=== Stored rows ===
◆ ◆ ◆

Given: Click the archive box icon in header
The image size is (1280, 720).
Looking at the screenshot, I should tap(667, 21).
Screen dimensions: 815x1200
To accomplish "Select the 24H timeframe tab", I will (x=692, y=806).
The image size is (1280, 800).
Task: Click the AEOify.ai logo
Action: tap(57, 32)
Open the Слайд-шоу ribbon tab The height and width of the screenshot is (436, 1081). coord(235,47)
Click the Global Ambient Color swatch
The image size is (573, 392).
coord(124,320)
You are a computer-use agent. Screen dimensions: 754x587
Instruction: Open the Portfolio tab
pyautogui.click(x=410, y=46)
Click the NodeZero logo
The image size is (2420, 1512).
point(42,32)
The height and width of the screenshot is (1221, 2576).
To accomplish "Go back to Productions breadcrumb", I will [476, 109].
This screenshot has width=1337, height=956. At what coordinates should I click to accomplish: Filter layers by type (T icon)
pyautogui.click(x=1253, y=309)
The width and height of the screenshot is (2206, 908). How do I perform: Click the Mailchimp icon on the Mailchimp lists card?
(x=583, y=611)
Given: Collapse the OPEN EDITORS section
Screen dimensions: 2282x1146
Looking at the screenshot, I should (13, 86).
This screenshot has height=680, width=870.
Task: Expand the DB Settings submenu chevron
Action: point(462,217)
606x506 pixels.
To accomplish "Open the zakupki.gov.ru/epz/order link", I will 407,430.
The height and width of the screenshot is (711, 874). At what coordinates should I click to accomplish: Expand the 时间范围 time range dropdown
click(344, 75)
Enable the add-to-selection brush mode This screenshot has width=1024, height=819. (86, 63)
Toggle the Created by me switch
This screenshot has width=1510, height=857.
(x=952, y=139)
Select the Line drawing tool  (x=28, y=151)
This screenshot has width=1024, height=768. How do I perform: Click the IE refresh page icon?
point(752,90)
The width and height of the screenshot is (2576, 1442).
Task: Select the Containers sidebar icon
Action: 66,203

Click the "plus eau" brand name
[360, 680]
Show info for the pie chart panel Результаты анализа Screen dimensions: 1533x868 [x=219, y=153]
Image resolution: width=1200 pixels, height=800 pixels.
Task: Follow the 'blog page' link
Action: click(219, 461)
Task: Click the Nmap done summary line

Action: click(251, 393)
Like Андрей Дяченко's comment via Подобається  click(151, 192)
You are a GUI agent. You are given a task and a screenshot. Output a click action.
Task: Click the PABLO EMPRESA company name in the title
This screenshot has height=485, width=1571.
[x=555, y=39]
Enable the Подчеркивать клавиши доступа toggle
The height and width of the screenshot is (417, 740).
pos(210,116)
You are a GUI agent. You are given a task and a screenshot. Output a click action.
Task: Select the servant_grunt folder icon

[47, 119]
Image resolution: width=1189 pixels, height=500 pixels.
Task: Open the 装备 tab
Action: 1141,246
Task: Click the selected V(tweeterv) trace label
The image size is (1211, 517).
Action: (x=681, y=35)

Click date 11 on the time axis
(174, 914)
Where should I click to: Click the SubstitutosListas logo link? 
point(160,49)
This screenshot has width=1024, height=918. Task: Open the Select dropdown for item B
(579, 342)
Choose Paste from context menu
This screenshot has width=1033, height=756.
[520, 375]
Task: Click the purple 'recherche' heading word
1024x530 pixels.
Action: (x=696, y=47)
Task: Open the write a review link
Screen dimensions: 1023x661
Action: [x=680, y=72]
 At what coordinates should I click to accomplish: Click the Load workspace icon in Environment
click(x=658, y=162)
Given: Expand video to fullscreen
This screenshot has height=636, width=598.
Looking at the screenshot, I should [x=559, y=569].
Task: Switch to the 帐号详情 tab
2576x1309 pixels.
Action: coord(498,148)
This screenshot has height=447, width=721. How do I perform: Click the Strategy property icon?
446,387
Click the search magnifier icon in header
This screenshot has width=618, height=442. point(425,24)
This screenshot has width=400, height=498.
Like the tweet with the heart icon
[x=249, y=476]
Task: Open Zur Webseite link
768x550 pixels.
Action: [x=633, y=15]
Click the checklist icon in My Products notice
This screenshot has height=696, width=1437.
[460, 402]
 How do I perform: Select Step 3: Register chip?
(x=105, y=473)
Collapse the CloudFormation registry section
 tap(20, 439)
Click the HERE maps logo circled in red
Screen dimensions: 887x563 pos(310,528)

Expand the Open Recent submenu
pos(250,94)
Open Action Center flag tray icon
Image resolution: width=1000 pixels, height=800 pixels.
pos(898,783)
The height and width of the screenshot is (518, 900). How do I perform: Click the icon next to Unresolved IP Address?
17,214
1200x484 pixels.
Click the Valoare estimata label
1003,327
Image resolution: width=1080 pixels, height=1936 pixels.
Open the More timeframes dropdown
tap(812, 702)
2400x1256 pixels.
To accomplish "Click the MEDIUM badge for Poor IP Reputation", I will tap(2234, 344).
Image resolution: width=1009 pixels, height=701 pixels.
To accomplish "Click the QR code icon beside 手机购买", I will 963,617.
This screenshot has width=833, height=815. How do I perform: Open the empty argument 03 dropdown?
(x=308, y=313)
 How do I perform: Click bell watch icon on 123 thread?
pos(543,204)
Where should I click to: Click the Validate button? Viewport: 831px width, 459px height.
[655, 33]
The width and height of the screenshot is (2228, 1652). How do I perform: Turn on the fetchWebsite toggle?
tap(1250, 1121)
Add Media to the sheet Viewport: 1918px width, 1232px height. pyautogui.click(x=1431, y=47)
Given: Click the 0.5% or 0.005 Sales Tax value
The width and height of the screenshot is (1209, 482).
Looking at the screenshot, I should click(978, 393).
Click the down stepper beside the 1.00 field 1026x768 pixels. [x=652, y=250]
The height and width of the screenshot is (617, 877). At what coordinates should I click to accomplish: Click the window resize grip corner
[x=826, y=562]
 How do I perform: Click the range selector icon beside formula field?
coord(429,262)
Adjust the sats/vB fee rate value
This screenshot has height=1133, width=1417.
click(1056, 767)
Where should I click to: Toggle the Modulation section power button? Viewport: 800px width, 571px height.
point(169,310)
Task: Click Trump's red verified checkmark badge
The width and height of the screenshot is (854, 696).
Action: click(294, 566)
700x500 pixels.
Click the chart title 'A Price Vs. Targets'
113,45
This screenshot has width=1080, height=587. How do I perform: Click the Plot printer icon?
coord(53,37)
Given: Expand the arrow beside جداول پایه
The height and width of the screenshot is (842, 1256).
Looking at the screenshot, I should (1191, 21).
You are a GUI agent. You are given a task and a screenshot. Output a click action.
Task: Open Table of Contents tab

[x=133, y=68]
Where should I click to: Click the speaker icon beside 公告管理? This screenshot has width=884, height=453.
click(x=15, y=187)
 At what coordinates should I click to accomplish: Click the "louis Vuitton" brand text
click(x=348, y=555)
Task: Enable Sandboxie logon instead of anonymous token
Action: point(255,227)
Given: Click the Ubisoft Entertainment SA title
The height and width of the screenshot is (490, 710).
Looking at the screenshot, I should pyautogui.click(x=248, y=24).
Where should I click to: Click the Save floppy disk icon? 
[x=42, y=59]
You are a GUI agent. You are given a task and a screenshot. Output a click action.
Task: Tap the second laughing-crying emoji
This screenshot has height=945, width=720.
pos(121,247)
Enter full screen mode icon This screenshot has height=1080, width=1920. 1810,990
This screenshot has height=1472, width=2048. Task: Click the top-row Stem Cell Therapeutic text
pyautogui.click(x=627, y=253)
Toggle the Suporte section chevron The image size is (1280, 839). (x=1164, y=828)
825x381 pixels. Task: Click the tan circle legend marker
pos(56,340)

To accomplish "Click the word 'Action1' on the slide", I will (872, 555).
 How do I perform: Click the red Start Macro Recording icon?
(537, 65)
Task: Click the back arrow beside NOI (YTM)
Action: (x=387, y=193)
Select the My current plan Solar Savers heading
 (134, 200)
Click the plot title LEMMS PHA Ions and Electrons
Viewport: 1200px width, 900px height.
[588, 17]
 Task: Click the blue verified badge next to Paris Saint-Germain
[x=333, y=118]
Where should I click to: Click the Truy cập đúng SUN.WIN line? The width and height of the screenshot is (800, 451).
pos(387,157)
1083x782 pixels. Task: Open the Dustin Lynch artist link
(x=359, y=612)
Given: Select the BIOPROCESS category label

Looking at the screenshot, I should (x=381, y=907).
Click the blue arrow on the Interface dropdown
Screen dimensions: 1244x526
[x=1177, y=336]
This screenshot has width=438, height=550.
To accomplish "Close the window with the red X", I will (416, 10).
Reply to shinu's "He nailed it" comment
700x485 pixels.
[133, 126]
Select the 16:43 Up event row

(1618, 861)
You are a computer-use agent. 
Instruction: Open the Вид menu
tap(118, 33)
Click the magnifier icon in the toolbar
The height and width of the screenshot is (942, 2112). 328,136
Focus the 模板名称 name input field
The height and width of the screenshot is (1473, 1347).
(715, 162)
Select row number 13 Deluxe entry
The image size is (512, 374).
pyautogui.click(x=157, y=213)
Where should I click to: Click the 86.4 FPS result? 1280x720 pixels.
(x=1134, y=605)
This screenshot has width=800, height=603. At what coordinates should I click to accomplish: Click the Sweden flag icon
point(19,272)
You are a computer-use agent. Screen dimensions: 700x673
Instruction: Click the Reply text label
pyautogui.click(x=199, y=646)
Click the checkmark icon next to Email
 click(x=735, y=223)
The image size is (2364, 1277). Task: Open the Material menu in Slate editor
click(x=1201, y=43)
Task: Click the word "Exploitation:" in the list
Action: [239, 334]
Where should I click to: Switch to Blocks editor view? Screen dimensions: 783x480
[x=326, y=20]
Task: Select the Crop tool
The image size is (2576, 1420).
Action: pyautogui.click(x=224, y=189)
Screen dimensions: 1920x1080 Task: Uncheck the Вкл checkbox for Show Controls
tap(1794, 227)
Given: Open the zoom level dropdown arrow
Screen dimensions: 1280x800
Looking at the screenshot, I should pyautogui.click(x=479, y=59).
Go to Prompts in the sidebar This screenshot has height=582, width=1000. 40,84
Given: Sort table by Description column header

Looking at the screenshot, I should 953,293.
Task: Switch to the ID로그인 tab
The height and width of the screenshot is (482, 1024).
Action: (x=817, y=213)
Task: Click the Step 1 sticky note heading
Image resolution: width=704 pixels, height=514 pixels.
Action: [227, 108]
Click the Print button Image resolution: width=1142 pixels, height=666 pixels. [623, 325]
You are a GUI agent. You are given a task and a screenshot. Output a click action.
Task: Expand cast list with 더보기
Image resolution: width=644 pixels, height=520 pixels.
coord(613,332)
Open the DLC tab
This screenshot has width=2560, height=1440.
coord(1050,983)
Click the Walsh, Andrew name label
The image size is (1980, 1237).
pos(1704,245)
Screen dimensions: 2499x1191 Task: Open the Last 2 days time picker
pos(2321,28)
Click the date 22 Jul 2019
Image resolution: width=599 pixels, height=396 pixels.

◆ ◆ ◆

Report every line of the items above that contains the word "sidebar", copying each such line in full.

Task: Select the Containers sidebar icon
Go to Prompts in the sidebar This screenshot has height=582, width=1000. 40,84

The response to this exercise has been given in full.